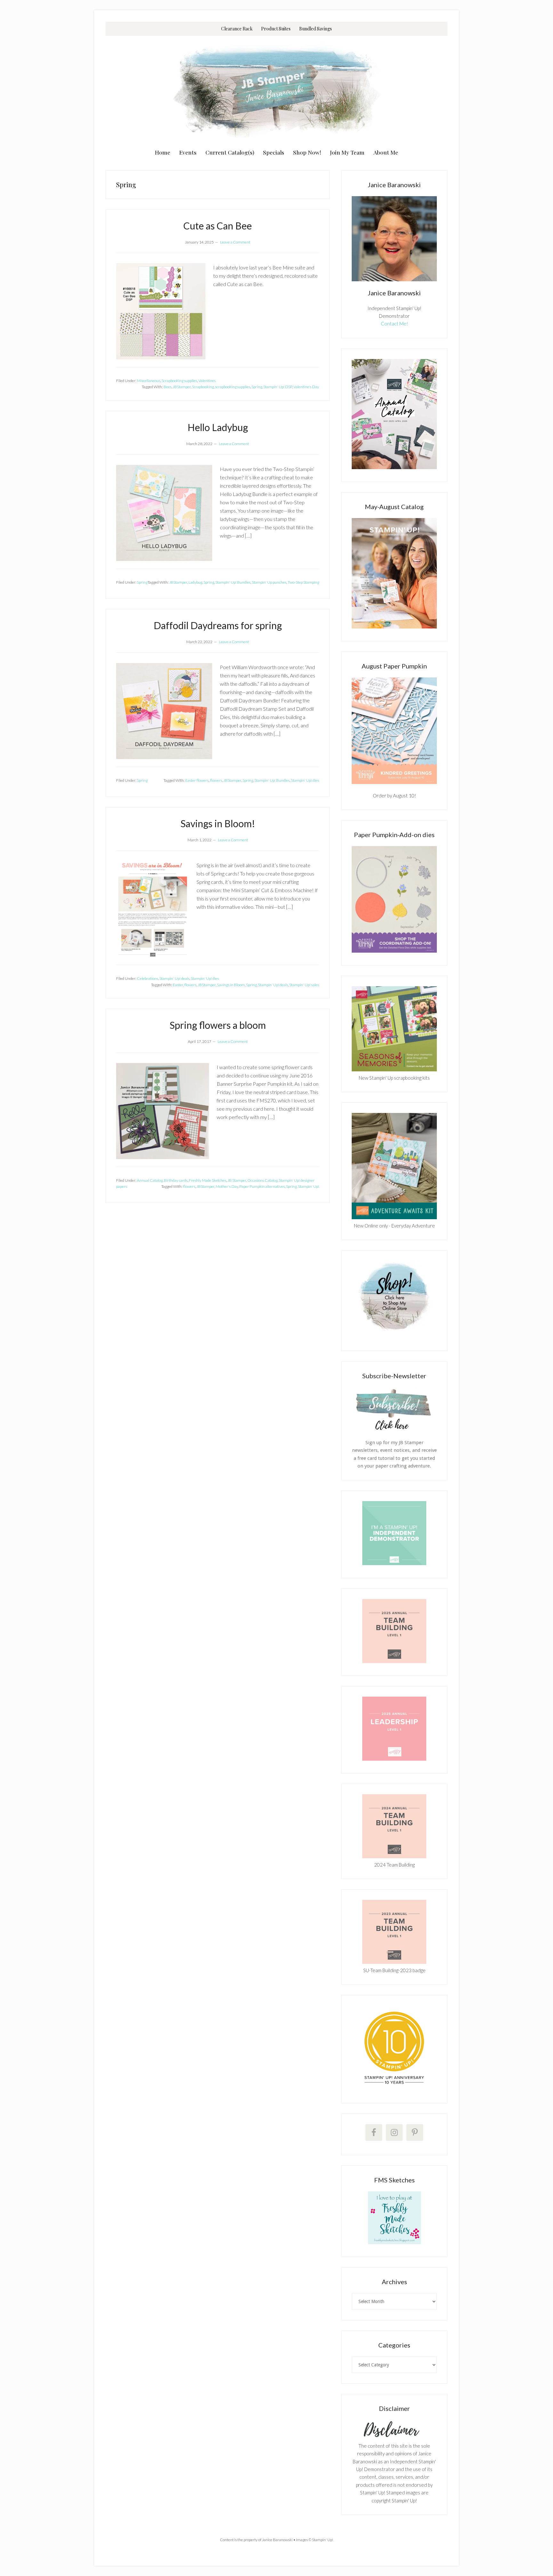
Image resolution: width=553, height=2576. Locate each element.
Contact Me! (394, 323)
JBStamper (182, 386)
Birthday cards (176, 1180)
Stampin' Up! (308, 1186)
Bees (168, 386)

++++++++++++++++++++

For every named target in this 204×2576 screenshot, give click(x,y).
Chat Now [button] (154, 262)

++++++++++++++++++++

# [Your instructions]
In the listing above, find the line containing "Image resolution: width=553, height=2576." and the line containing "Bees (168, 386)", then quote both, plus every line between them, exactly as written.

# [Answer]
Image resolution: width=553, height=2576. Locate each element.
Contact Me! (394, 323)
JBStamper (182, 386)
Birthday cards (176, 1180)
Stampin' Up! (308, 1186)
Bees (168, 386)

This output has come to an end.